What you should do
Return the lines beginning at the one that contains "Select the Lasso tool" and running to the end of the records, exactly and with nothing else. Omit pictures.

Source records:

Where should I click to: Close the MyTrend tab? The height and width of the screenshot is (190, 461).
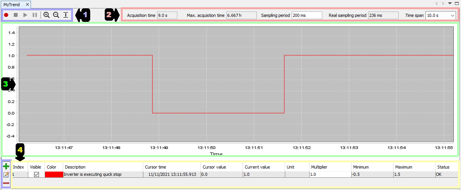28,4
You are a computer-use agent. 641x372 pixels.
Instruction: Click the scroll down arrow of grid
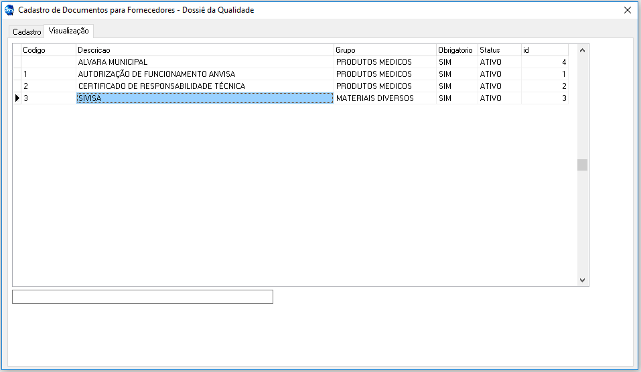click(x=582, y=280)
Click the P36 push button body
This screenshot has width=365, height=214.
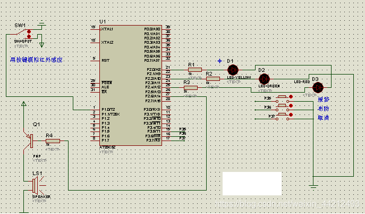point(282,107)
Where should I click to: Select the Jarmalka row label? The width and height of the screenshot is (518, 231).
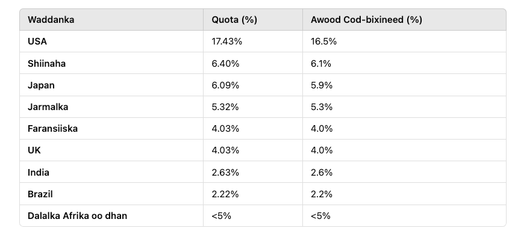pos(48,107)
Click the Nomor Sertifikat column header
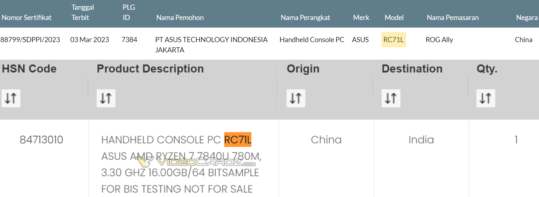This screenshot has height=197, width=539. [26, 17]
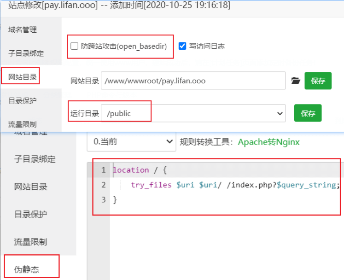Image resolution: width=344 pixels, height=280 pixels.
Task: Enable the open_basedir anti-cross-site checkbox
Action: tap(74, 46)

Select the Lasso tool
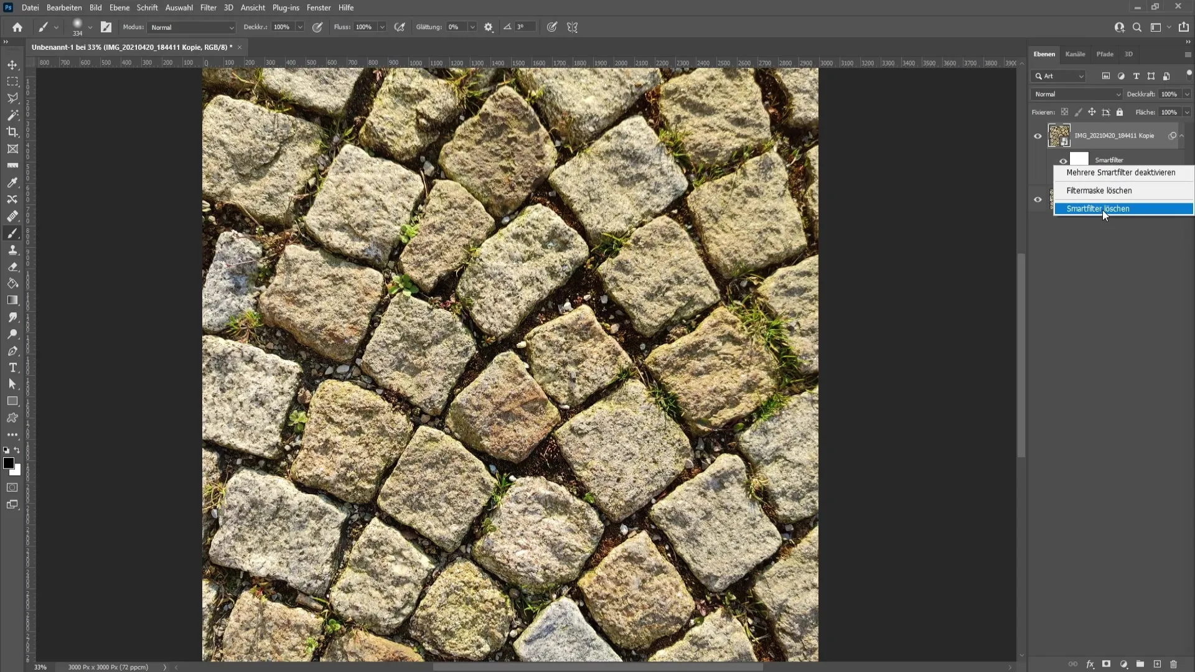[x=12, y=98]
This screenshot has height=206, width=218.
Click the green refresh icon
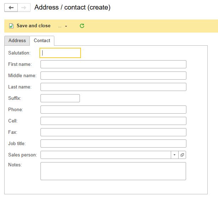pos(82,26)
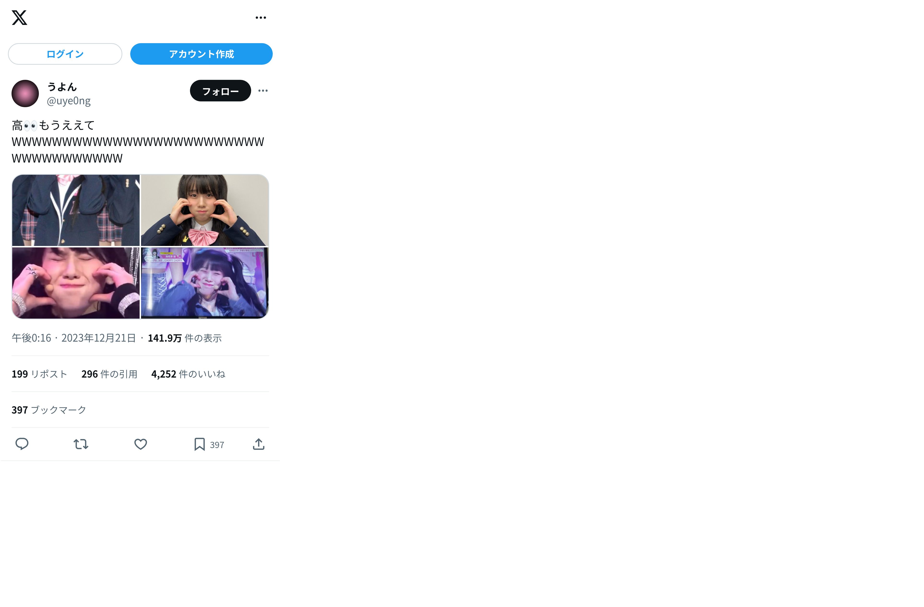Open the @uye0ng handle link

point(69,101)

Output of the task
Select the Lasso tool
[x=12, y=98]
This screenshot has height=206, width=218.
Click the green refresh icon
pos(82,26)
Open the @uye0ng handle link

point(69,101)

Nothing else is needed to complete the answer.